TESTIMONI DI SPERANZA. È il tema del riscatto, dunque, a fare da filo conduttore alle storie che compongono il libro. Storie che Paolucci ha potuto toccare con mano nel corso della sua vita professionale e privata, che spesso si sono persino intrecciate alla sua e che, in alcuni casi, lo hanno visto protagonista in prima persona. Storie accomunate dal coraggio di andare oltre i propri errori e i propri limiti, oltre circostanze e contesti sfavorevoli: «Credo che il coraggio sia una grande dote – ha raccontato l’autore – ed effettivamente sono innumerevoli le volte in cui emerge dalle vicende del libro. A volte, però, il coraggio è qualcosa che dobbiamo in qualche misura ricevere non da noi stessi». Ci vuole, infatti, anche sensibilità nel riconoscere qual è il segno a cui aggrapparsi per rimettersi in discussione e dare un nuovo slancio alla propria vita: «In certi casi ci vuole una mano altrui, ci vuole un compagno di viaggio. Di qualcuno che ci raggiunga dall’esterno e ci spinga a lottare. Io la chiamo Provvidenza: non con l’idea che sia una colomba che scende dal cielo, ma persone in carne ossa che hanno accompagnato la mia vita che in alcune occasioni l’hanno salvata. Dei veri testimoni di speranza».
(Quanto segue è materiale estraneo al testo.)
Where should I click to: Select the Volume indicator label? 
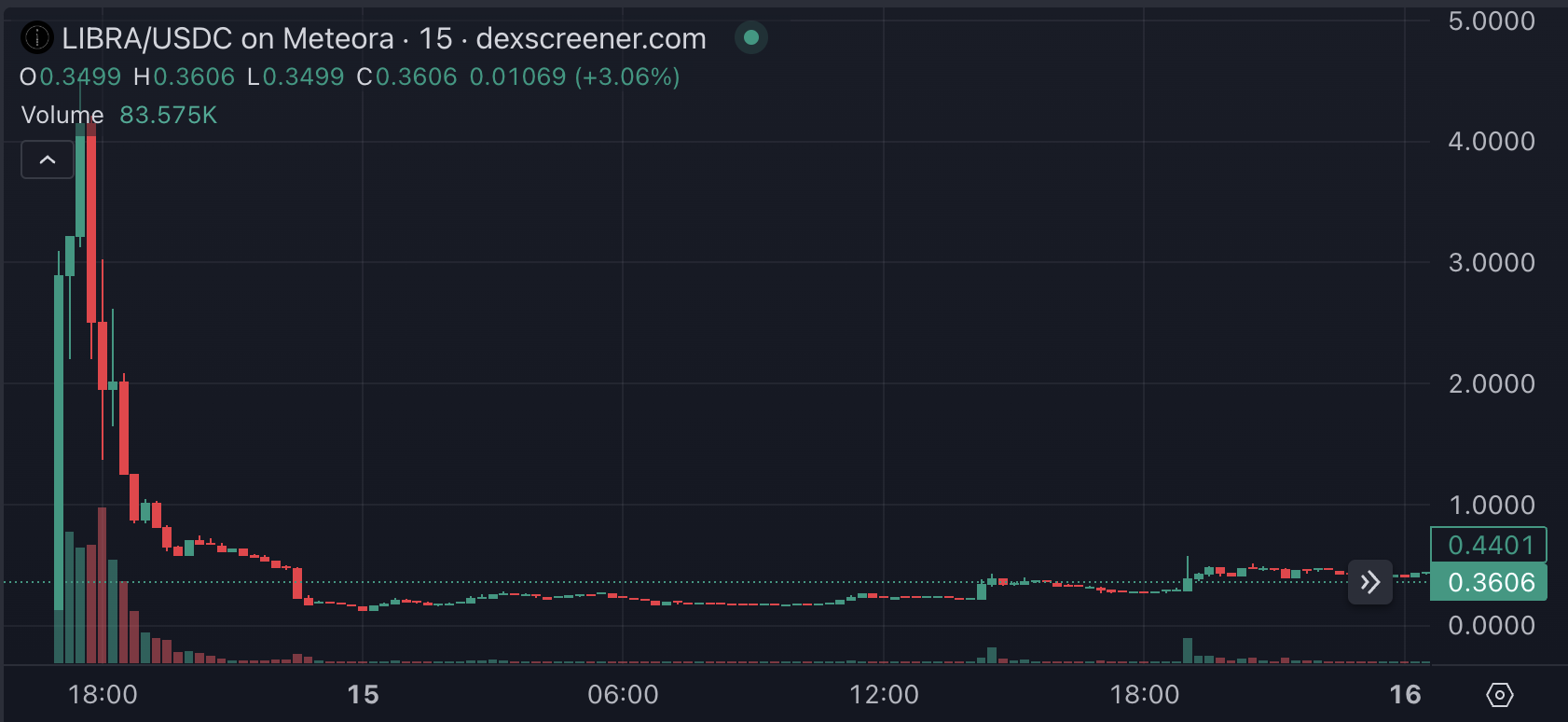pyautogui.click(x=62, y=115)
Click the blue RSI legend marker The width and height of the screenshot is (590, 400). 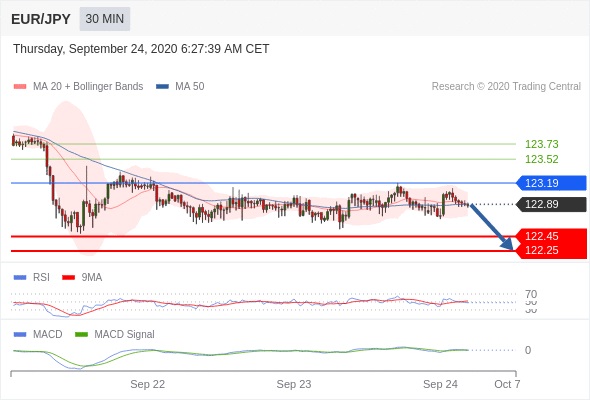[x=20, y=278]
AMORE E IDENTITÀ. A quei testimoni, in una società che «ci illude prima o poi di arrivare all’uomo perfetto», è affidato il compito di ricordarci che dal travaglio, spesso, fiorisce la vera bellezza. Barlumi come quello del fiocco azzurro di Enea, un bimbo appena nato all’interno di un palazzo che regista un’età media di circa 60 anni, in un’Italia che sta affrontando un inverno delle nascite mai così grave dall’Unità. O come quelli che arrivano dal carcere Opera, in cui le mani dei detenuti, un tempo macchiate di sangue, producono le ostie per le celebrazioni. «Quando la settimana scorsa ho presentato questo libro in un carcere – svela Paolucci – uno dei detenuti mi ha raccontato di come attraverso lo studio avesse trovato nuovamente la stima di sé. Mi ha fatto capire che anche in carcere la vita potesse prendere una dimensione nuova. E poi mi ha detto una frase che mi ha colpito molto: “noi diventiamo come siamo amati”. La nostra vita si trasforma nella misura dell’amore che riceviamo».